=== Work request ===
Find where "Select the Posição de Ativos title bar" appears in the records below, then return that line and every later line exactly, stopping only at the last line.

·····

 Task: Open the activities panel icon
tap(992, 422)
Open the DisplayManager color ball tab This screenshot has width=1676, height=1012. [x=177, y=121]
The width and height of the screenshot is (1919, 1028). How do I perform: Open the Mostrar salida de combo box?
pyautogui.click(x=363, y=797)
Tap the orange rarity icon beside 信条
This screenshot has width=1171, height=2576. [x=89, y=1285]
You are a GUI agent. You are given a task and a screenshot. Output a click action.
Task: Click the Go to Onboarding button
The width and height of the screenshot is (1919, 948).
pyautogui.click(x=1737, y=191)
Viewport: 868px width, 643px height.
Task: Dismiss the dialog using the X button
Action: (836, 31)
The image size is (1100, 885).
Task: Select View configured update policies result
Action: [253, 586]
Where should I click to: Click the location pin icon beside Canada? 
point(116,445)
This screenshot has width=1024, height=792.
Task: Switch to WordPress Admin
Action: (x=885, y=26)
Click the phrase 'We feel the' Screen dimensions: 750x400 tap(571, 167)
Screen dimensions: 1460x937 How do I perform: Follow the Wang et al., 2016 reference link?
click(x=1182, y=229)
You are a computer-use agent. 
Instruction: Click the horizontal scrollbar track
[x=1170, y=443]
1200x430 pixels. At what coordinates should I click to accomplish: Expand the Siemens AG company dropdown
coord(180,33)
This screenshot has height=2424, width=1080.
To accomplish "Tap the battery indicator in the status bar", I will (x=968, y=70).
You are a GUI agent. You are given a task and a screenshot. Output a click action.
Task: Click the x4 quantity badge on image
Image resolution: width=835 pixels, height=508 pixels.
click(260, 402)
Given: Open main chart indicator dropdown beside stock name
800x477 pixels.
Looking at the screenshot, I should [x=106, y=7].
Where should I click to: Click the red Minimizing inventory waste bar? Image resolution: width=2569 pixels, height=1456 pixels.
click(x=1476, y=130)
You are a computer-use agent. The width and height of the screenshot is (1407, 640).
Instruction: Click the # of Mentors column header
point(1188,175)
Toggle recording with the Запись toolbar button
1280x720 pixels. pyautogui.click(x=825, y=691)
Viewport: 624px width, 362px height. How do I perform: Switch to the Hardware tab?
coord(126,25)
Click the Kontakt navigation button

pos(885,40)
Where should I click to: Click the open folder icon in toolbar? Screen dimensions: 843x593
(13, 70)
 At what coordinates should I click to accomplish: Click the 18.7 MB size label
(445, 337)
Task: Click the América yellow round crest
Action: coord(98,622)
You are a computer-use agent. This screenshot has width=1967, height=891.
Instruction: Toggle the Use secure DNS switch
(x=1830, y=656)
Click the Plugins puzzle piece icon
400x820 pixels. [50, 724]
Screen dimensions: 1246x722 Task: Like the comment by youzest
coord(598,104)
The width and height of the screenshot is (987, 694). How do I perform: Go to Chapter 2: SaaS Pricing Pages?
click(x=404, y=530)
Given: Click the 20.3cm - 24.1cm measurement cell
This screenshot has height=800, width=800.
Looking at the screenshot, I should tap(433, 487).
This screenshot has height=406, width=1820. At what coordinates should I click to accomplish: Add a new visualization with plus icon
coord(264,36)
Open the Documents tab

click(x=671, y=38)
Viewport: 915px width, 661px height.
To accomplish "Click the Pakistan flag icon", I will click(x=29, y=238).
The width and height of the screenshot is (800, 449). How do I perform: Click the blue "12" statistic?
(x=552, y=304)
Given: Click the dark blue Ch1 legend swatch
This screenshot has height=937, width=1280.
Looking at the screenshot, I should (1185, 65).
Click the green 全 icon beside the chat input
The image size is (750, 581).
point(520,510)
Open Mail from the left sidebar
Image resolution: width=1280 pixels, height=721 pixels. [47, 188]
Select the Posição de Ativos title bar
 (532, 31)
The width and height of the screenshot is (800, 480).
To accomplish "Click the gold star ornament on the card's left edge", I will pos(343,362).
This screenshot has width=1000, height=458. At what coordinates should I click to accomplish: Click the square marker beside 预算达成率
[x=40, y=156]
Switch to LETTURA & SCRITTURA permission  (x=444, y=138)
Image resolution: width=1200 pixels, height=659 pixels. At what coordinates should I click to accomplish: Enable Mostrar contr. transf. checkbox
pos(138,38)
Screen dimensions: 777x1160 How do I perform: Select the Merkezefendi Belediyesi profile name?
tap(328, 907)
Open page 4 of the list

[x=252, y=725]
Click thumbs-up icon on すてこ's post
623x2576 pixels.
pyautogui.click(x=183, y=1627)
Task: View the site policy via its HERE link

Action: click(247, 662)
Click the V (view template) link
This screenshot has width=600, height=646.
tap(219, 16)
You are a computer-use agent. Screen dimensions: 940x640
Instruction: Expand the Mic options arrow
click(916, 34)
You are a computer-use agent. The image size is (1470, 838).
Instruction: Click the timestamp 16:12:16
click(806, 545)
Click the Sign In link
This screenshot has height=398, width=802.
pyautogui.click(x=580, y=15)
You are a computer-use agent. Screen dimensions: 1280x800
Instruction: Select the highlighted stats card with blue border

·····

=== Written answer ===
Select the Posição de Ativos title bar
 (532, 31)
The width and height of the screenshot is (800, 480).
To accomplish "Click the gold star ornament on the card's left edge", I will pos(343,362).
This screenshot has width=1000, height=458. At what coordinates should I click to accomplish: Click the square marker beside 预算达成率
[x=40, y=156]
Switch to LETTURA & SCRITTURA permission  (x=444, y=138)
Image resolution: width=1200 pixels, height=659 pixels. At what coordinates should I click to accomplish: Enable Mostrar contr. transf. checkbox
pos(138,38)
Screen dimensions: 777x1160 How do I perform: Select the Merkezefendi Belediyesi profile name?
tap(328, 907)
Open page 4 of the list

[x=252, y=725]
Click thumbs-up icon on すてこ's post
623x2576 pixels.
pyautogui.click(x=183, y=1627)
Task: View the site policy via its HERE link

Action: click(247, 662)
Click the V (view template) link
This screenshot has width=600, height=646.
tap(219, 16)
You are a computer-use agent. Screen dimensions: 940x640
Instruction: Expand the Mic options arrow
click(916, 34)
You are a computer-use agent. The image size is (1470, 838).
Instruction: Click the timestamp 16:12:16
click(806, 545)
Click the Sign In link
This screenshot has height=398, width=802.
pyautogui.click(x=580, y=15)
You are a computer-use agent. Screen dimensions: 1280x800
Instruction: Select the highlighted stats card with blue border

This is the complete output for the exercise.